Look through the entries below and extract exactly the lines from the one containing "The height and width of the screenshot is (435, 696)." through the one containing "Viewport: 1397px width, 577px height.", ends included.

**SUPPLIED DATA:**
* * *

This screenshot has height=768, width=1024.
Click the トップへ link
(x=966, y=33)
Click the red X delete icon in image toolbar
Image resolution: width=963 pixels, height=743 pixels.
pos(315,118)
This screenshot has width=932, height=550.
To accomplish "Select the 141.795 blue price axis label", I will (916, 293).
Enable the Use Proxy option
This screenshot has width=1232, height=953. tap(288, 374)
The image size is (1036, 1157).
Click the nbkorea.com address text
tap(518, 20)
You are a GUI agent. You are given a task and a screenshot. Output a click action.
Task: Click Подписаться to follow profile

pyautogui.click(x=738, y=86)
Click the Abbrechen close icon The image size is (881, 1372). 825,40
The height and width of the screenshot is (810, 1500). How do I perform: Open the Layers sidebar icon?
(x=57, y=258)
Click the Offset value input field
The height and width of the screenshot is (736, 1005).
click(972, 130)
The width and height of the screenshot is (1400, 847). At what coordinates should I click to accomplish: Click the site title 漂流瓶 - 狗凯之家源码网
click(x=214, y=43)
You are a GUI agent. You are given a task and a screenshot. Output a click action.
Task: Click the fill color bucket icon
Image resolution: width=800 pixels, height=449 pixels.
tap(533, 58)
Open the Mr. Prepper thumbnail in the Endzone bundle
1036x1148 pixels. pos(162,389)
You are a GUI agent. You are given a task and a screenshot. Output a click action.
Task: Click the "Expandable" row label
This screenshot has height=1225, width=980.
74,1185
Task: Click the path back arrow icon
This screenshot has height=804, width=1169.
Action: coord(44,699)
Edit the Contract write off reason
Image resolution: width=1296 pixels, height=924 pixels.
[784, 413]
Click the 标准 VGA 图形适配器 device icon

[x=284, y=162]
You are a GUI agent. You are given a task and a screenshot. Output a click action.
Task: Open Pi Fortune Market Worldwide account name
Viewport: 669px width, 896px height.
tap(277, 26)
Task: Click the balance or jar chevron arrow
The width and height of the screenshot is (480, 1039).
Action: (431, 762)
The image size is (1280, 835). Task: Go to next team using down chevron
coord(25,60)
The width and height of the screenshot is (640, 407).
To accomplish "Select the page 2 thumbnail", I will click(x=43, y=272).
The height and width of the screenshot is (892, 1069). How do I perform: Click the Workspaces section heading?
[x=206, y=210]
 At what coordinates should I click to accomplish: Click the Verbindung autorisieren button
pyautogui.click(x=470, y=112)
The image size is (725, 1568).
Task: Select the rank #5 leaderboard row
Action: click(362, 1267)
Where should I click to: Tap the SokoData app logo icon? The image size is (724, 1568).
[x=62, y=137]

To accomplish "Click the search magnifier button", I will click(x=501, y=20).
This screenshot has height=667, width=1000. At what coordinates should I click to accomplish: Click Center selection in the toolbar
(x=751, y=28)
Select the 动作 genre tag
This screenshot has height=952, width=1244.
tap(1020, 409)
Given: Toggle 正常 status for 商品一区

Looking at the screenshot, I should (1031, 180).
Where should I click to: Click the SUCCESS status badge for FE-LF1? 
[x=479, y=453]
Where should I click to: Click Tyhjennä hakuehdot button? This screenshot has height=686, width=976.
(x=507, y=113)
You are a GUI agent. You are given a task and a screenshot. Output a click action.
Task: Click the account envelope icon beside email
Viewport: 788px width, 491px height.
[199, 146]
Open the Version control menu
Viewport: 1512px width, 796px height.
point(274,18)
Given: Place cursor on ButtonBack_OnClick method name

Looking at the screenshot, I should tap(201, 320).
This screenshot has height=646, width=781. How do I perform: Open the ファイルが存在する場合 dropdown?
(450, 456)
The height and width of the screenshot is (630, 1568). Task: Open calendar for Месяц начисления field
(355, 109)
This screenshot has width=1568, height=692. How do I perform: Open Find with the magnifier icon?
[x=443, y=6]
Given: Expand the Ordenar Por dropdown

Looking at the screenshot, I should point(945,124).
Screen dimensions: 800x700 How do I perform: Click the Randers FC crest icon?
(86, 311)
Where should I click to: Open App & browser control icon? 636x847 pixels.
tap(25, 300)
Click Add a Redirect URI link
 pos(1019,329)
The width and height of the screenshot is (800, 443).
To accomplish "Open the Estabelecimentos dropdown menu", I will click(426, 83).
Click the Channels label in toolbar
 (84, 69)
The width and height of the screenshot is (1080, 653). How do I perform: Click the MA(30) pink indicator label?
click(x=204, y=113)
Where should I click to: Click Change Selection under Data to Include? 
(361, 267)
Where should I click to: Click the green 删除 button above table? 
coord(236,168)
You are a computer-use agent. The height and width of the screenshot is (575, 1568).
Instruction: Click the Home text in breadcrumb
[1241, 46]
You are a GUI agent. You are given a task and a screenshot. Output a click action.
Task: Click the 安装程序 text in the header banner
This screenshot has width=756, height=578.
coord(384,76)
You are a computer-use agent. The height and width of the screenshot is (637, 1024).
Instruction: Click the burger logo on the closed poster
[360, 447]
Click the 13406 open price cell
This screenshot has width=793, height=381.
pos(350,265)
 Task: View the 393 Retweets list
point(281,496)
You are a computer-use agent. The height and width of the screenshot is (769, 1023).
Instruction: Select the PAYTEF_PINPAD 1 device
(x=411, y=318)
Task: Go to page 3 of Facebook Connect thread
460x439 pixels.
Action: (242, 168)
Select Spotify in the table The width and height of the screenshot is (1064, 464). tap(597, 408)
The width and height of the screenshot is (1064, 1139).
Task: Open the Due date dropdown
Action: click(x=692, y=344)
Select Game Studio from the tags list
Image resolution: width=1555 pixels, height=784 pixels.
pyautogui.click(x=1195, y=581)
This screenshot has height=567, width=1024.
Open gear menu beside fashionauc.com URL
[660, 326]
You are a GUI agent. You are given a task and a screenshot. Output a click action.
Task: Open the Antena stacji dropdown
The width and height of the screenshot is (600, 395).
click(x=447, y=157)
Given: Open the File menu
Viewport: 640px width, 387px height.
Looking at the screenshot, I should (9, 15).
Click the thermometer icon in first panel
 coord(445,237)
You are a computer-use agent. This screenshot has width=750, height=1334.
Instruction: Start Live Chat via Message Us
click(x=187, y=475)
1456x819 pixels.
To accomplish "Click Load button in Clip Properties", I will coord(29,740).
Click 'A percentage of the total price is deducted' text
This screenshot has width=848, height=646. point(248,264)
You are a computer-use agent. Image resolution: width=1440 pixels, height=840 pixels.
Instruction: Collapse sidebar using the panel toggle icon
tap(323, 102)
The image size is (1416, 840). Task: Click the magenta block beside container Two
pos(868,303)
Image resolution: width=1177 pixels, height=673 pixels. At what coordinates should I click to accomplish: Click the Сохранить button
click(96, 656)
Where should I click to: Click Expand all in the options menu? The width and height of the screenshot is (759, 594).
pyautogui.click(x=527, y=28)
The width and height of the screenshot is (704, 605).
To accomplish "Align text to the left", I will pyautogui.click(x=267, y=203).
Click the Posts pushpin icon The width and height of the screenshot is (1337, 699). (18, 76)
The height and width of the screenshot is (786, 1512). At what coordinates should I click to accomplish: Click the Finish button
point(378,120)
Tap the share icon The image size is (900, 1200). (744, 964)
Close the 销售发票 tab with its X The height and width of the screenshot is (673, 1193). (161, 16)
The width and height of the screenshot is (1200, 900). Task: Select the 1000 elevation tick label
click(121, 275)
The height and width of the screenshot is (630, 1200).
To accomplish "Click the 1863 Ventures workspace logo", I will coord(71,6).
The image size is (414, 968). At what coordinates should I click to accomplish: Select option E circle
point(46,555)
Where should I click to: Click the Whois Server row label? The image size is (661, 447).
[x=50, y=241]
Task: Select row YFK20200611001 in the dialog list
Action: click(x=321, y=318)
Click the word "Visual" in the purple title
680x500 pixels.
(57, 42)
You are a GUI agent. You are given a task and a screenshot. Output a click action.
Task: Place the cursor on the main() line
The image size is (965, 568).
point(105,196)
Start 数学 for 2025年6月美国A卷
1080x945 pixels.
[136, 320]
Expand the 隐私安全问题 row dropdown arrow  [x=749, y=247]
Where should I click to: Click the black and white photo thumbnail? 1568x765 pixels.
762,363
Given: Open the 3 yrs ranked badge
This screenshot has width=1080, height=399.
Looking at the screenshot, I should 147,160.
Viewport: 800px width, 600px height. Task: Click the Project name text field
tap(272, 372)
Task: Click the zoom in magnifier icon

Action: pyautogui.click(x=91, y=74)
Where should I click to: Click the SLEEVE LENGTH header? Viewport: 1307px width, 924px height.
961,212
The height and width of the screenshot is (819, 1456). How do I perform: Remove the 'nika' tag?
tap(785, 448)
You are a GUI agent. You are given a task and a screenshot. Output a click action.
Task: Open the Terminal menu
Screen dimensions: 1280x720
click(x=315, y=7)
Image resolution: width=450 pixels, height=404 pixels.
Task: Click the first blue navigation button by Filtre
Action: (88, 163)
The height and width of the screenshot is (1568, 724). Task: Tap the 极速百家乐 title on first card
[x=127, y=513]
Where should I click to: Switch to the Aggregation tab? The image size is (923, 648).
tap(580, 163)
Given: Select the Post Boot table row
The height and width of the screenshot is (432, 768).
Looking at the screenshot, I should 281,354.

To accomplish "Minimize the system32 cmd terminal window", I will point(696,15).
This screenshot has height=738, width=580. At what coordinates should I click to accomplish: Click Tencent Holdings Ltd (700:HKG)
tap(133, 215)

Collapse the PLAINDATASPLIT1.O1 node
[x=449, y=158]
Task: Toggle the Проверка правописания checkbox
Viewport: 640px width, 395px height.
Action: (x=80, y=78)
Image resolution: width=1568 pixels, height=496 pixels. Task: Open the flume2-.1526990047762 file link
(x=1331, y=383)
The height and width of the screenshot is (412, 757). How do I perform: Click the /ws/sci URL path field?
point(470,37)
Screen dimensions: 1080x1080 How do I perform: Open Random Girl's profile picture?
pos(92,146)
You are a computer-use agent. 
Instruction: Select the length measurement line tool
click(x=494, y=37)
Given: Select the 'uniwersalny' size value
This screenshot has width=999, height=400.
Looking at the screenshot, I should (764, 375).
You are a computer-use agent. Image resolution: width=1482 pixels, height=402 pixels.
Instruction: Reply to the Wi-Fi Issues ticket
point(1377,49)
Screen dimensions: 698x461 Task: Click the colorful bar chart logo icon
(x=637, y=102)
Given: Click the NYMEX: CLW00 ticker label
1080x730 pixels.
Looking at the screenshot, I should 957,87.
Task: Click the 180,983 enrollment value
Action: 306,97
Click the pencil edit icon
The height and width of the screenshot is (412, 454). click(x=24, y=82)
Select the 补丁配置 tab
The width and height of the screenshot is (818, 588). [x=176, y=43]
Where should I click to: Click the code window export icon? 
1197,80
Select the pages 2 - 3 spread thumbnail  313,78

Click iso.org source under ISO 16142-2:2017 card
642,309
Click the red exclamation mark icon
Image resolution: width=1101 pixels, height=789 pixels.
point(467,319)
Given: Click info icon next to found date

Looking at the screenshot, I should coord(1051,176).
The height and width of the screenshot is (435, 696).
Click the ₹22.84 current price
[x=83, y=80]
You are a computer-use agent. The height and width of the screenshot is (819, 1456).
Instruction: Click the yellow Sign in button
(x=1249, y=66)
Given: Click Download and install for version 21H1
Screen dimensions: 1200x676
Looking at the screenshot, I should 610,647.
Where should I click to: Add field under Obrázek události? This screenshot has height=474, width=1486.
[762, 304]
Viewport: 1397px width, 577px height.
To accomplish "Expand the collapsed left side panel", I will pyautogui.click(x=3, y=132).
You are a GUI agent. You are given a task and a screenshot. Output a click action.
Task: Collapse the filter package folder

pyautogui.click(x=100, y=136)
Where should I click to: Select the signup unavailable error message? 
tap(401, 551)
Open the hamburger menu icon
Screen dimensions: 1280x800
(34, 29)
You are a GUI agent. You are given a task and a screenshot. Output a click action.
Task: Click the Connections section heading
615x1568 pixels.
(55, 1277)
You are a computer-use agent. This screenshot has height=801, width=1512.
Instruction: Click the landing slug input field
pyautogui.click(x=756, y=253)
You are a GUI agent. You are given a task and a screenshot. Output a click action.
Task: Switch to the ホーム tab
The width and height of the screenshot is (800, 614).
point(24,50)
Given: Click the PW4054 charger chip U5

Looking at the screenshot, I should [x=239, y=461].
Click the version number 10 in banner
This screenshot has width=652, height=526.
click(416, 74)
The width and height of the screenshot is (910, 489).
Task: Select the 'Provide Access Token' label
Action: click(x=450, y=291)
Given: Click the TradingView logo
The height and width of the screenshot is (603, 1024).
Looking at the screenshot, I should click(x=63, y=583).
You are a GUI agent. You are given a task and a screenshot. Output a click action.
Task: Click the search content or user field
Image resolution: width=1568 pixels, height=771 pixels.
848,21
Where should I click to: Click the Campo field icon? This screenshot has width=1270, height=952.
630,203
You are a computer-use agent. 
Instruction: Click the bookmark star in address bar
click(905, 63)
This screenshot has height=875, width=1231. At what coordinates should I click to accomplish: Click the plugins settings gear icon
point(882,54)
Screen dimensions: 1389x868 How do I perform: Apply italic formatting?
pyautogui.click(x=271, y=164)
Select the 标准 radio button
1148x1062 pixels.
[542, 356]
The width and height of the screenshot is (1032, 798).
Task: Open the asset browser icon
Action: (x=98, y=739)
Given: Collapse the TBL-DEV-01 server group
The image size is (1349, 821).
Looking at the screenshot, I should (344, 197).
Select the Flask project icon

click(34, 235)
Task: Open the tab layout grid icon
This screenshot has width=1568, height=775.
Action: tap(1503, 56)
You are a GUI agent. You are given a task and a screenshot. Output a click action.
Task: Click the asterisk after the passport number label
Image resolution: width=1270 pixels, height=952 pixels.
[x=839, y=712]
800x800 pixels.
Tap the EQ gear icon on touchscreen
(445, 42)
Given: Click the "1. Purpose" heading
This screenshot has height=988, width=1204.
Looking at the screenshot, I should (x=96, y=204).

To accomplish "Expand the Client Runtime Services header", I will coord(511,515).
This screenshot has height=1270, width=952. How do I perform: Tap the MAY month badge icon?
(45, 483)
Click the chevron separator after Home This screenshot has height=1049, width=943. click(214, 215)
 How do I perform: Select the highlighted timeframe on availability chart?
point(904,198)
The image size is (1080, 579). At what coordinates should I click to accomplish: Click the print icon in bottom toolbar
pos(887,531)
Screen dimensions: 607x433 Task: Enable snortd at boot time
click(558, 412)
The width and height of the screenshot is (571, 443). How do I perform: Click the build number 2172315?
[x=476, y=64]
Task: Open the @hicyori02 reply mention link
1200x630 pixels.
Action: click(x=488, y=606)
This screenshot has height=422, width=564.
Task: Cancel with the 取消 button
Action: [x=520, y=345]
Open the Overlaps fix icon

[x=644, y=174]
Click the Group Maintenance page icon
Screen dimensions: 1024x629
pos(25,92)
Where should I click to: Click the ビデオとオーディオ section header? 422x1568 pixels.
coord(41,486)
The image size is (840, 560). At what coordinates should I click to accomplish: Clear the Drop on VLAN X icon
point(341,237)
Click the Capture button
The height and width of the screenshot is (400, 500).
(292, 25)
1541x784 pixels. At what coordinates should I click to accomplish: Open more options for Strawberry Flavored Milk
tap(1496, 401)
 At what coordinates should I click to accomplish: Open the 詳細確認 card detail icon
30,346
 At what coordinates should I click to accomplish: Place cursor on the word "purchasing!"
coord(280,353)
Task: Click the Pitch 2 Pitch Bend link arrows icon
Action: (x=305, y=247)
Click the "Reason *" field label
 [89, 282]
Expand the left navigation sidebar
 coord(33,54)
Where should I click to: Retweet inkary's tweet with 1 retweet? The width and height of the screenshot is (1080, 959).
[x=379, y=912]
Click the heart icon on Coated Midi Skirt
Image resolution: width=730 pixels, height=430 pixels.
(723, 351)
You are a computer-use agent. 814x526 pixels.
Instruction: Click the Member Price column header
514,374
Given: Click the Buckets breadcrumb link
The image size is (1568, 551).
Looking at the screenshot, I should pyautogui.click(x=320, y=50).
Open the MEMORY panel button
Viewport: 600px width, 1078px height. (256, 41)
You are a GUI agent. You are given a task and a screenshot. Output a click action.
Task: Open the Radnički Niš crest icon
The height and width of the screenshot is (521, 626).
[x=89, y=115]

* * *

**EXERCISE ANSWER:**
The height and width of the screenshot is (435, 696).
Click the ₹22.84 current price
[x=83, y=80]
You are a computer-use agent. The height and width of the screenshot is (819, 1456).
Instruction: Click the yellow Sign in button
(x=1249, y=66)
Given: Click Download and install for version 21H1
Screen dimensions: 1200x676
Looking at the screenshot, I should 610,647.
Where should I click to: Add field under Obrázek události? This screenshot has height=474, width=1486.
[762, 304]
Viewport: 1397px width, 577px height.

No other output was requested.